Non è colpa di Facebook o della società: i bambini sono cattivi

Esplodono atti di bullismo e violenza fatti da ragazzini e ragazzine. Ed è sintomatico che l’opinione pubblica non faccia altro che deresponsabilizzarli, sostenendo che il male in un ragazzino sia esterno, indotto, artificiale

Il 45% degli intervistati da Amnesty International per l’indagine “Gli italiani e le discriminazioni”, diffusa ieri, ritiene che il bullismo sia in crescita tra i ragazzi e che lo sia soprattutto per colpa dei social network, che istigano alla violenza e, offrendole un palcoscenico incontrollato, la premiano.
Ne stiamo vedendo parecchi, ultimamente, di bulli: bulli burloni, bulli picchiatori, bulli rapinatori, bulli assassini. Sono diversi, fanno cose diverse, ma una cosa che hanno in comune, tutti, è che non è mai davvero colpa loro.

È il tempo, è la famiglia, è la scuola, è la televisione, è internet, è Facebook, sono gli adulti. In un libro per ragazzi che ha avuto molto successo qualche mese fa (si chiama L’uomo di gesso ed è la storia dell’orribile assassinio di due ragazzine), il protagonista dice a un certo punto che gli adulti non esistono e crescere è un’illusione: “diventiamo semplicemente più alti e ci crescono i peli”. È, forse, un invito a considerare che, se pure ammettiamo che esiste un’età più o meno precisa per fare le cose, non ne consegue che esiste anche un’età in cui esse si manifestano in noi. Il bene e il male, innanzitutto. C’è, invece, nella riflessione che la cronaca (sempre più impressionante) sugli adolescenti ci sta imponendo di fare, un vizio: l’idea che il male, in un ragazzino, sia sempre esterno, indotto, artificiale, perché la natura dei ragazzini lo ripudia. È una forma di illusione ottimistica assai simile a quella che faceva ritenere a Socrate che l’uomo compie il male per ignoranza del bene. O se si vuole, ontogenesi per filogenesi, una riproposizione del mito del buon selvaggio di Rosseau.

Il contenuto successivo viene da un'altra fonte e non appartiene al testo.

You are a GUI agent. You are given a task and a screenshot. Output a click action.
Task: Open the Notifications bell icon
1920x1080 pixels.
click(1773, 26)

C’è, invece, nella riflessione che la cronaca (sempre più impressionante) sugli adolescenti ci sta imponendo di fare, un vizio: l’idea che il male, in un ragazzino, sia sempre esterno, indotto, artificiale, perché la natura dei ragazzini lo ripudia

Non eravamo preparati a leggere su un giornale, lo scorso febbraio, di sei ragazzine che hanno aggredito, insultato, inseguito e pestato, su un autobus, a Nottingham, una ragazza di diciotto anni, Mariam Moustafa, morta dopo molti giorni di coma e così, le accuse peggiori, l’opinione pubblica le ha riservate ai dottori che non sono intervenuti tempestivamente e ai passanti che hanno lasciato che “le bulle” agissero indisturbate.

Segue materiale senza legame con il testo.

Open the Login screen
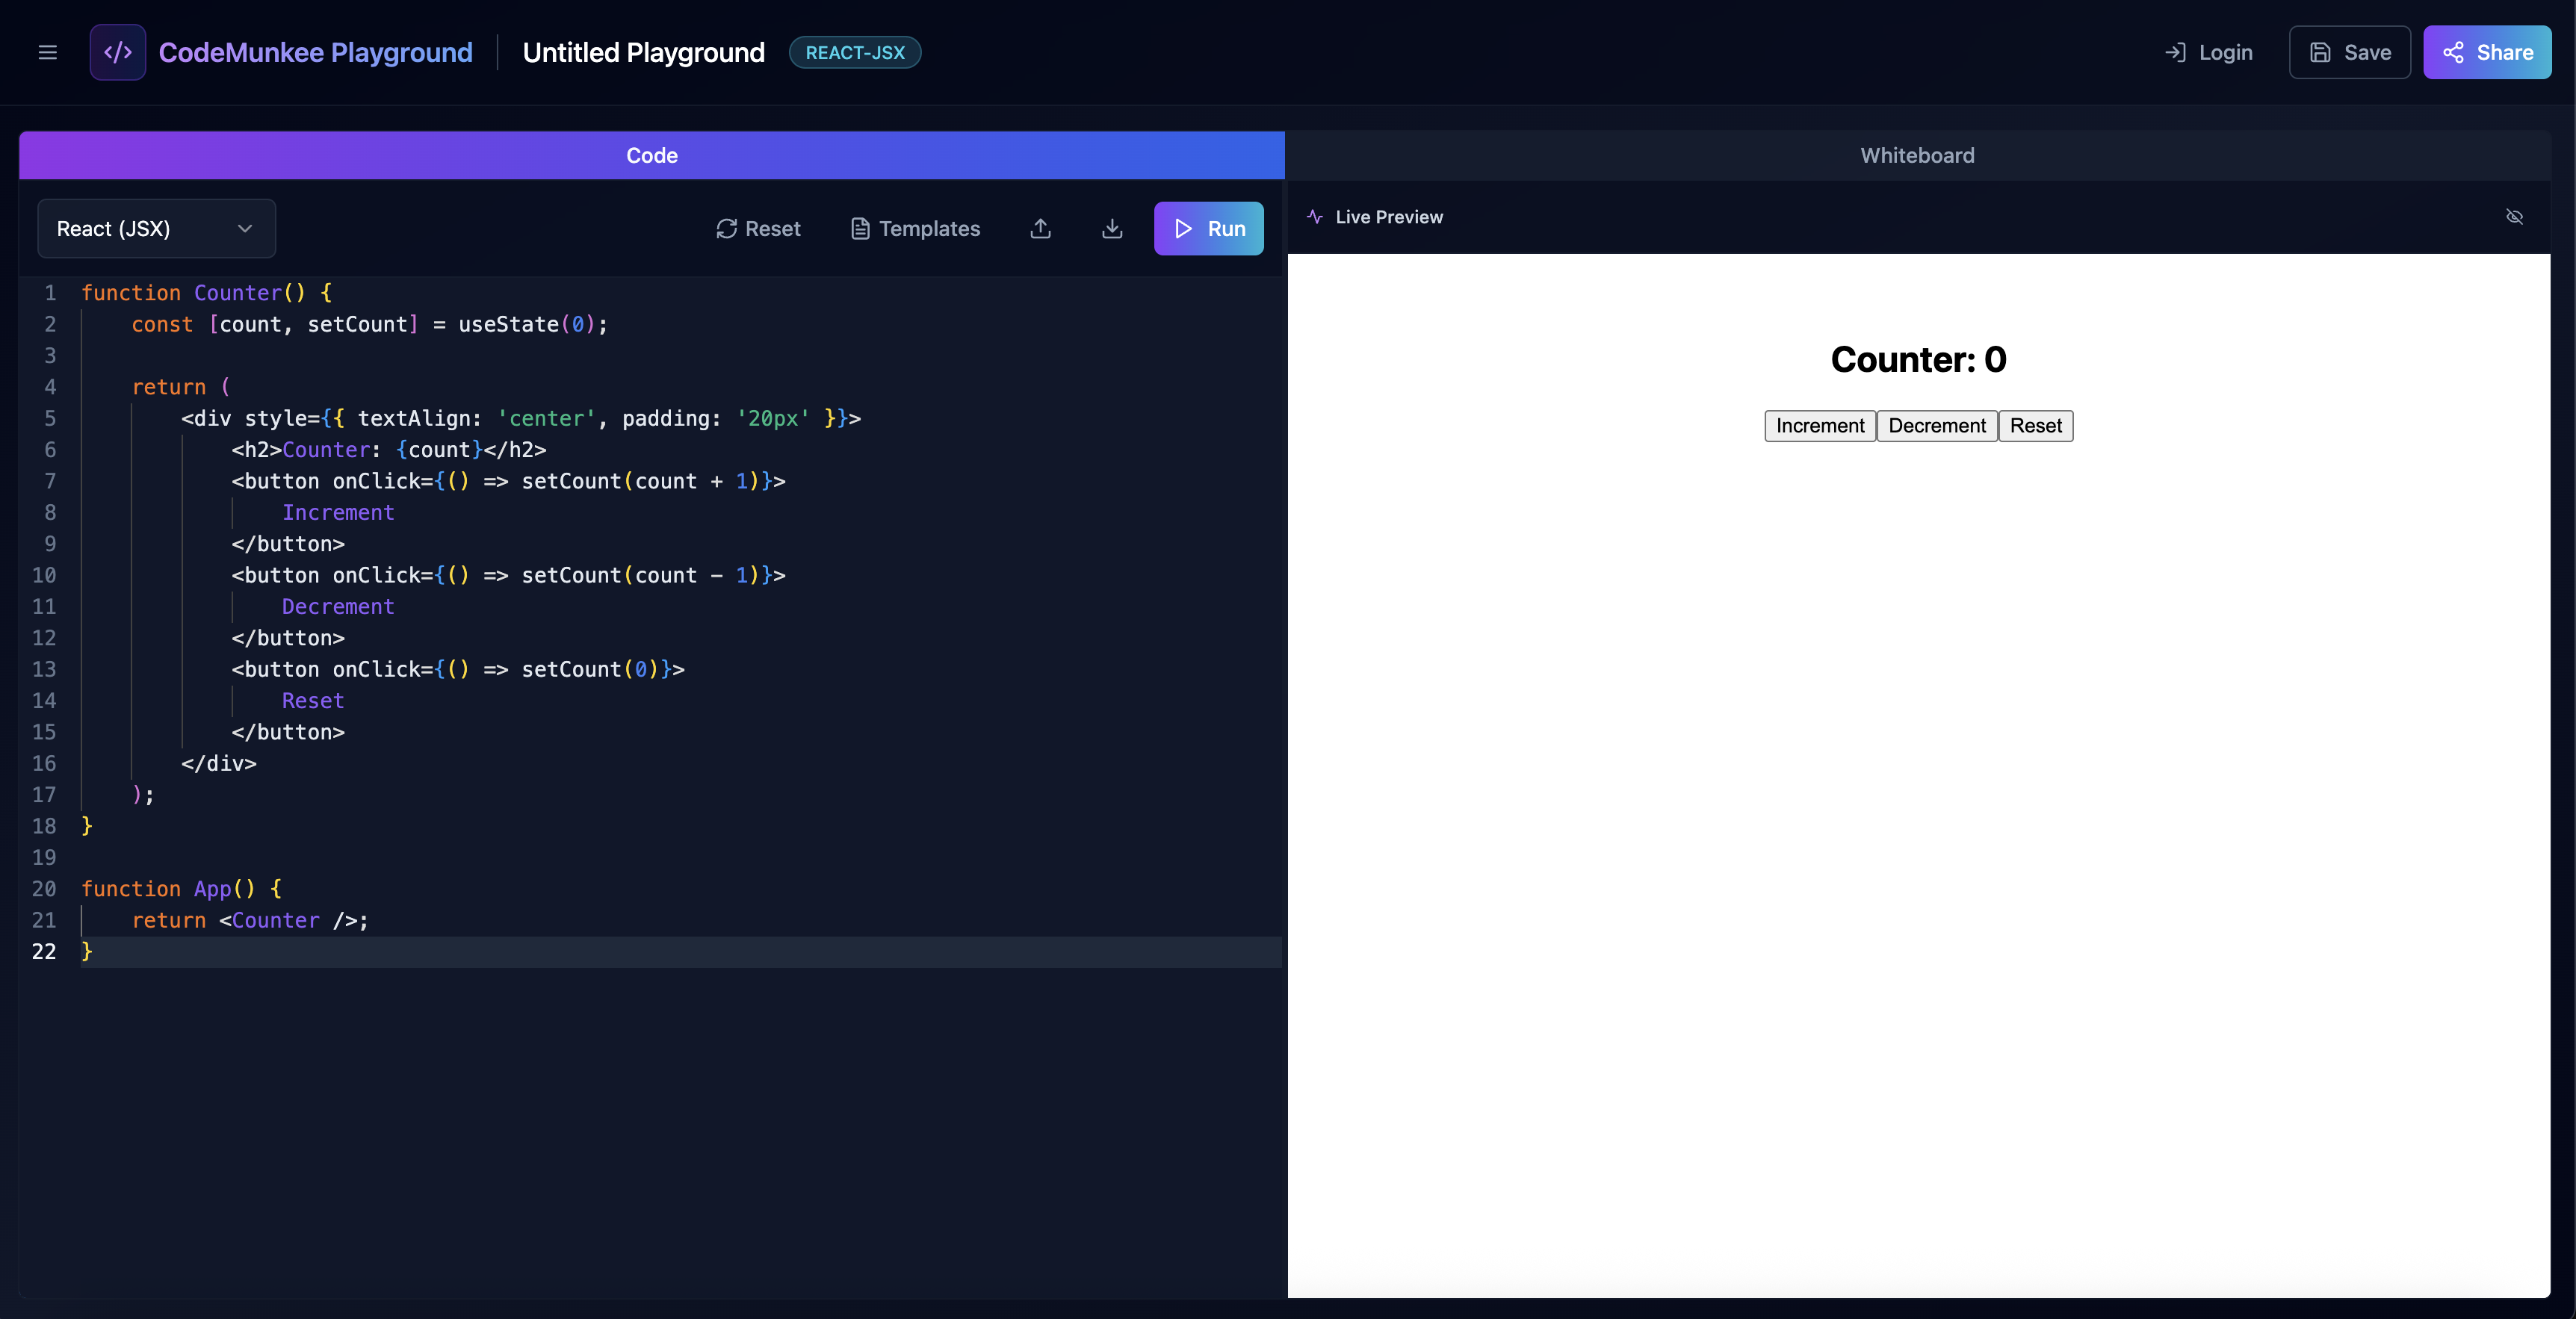 tap(2208, 52)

Il New Yorker ha pubblicato, due settimane fa, mentre mezzo mondo si commuoveva per i liceali statunitensi scesi in piazza per chiedere al governo di ritirare le armi dal commercio, un articolo che raccontava di “una nuova generazione di bambini americani che imbracciano armi da fuoco”, con tanto di foto di ottenni, decenni, dodicenni, in posa con i propri fucili, fieri come fossero lauree.

È sufficiente vedere, dietro quei ragazzini, dei genitori invasati, dopo che un diciottenne è entrato nella sua ex scuola, il giorno di San Valentino, ed ha ammazzato diciassette persone? Oppure è uno sguardo che ci lascerà sempre impreparati, increduli, basiti davanti alle immagini di minorenni che provano a rapinare una donna e poi l’accoltellano, compagni di scuola che torturano l’amico bruttino, baby gang che pestano a morte una ragazzina perché credono che non porti rispetto alla loro banda? La colpa non è di Facebook. La colpa è dell’abbandono fiorito e dorato in cui crescono gli adolescenti, ma è pure nell’incapacità che abbiamo di arginare il male che possono fare, non volendoli ritenere capaci di compierlo. Esistono gli adolescenti che si ribellano al governo degli Stati Uniti e si impegnano in battaglie civili contro la violenza. Però esistono pure quelli che impazziscono e sparano, quelli che sfregiano la professoressa a scuola, quelli che la legano e la picchiano e mettono il filmato su youtube: vivono tutti accanto agli stessi adulti che fingono di assumersi la responsabilità di averli dotati di strumenti inappropriati, per non prendersi il disturbo né di proteggere il mondo da loro né loro dal mondo.